Петер понял, что Арне собирается дать деру. Он выхватил пистолет.
— Быстро лицом вниз на землю, руки за спину!
Арне, похоже, не столько испугался, сколько обеспокоился. Петер прозорливо подумал, что беспокоит его не пистолет, а что-то совсем иное.
— И что, ты в самом деле станешь в меня стрелять?
— Если понадобится.
Петер угрожающе направил на него пистолет, хотя отчаянно хотел взять живым. Гибель Поуля Кирке завела расследование в тупик. Нужно допросить Арне, а покойника не допросишь.
Арне загадочно улыбнулся, развернулся и побежал.
Петер выпрямил руку, в которой держал пистолет, прицелился. Метил в ноги, но кто его знает, куда попадешь, когда стреляешь в таких условиях. Между тем Арне удалялся и шанс остановить его слабел с каждой секундой.
Петер нажал на спусковой крючок. Арне бежал по-прежнему.
Петер продолжал стрелять. После четвертого выстрела Арне споткнулся. Еще один выстрел, и Арне упал — так тяжко, как падает неживое, и перекатился на спину.
— О Господи, только не это, — пробормотал Петер, бросившись к нему, но по-прежнему держа на прицеле.
Арне лежал неподвижно. Петер опустился перед ним на колени.
Арне открыл глаза. Лицо его посерело.
— Чертов придурок, лучше бы ты меня убил.
* * *
В этот вечер на квартиру к Петеру пришла Тильде в новой розовой блузке, вышитой цветочками по манжетам. Розовое ей шло, проявляло и подчеркивало женственность. Погода стояла теплая, и под блузкой, похоже, ничего не было.
Петер провел Тильде в гостиную. Закатное солнце светило в окно, наполняя воздух неземным, странным сиянием, размывая очертания мебели, картин на стенах. Инге сидела у камина лицом к комнате, как всегда, тихая и безучастная.

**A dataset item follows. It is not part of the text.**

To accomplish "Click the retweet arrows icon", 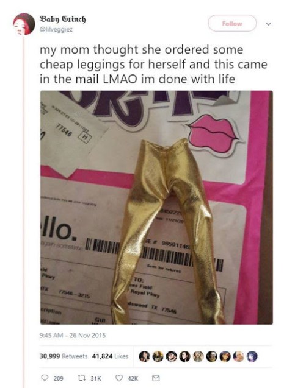I will (81, 378).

Петер притянул Тильде к себе и приник к ее губам. Она замерла в изумлении, но на поцелуй все же ответила. Он погладил ее по плечам, по бедрам.
Тильде отстранилась и подняла на него глаза. В них он увидел и желание, и тревогу. Она перевела взгляд на Инге.
— Ты уверен, что это правильно? — спросила Тильде.
Петер коснулся ее волос: «Молчи!» — и жадно поцеловал. Атмосфера накалялась. Не прерывая поцелуя, он расстегнул розовую блузку, обнажив мягкую белую грудь, погладил теплую кожу. Тяжело дыша, она снова его отстранила.
— А как же она? Как же Инге?
Петер обернулся к жене. Она смотрела прямо на них, взор ее был пуст и лишен всякого выражения.
— Тут никого нет, — спокойно произнес он. — Вообще никого, ясно?
Тильде посмотрела ему в глаза, полные сострадания и понимания, любопытства и страсти.
— Хорошо, — кивнула она. — Хорошо.
Он зарылся лицом в ее мягкую голую грудь.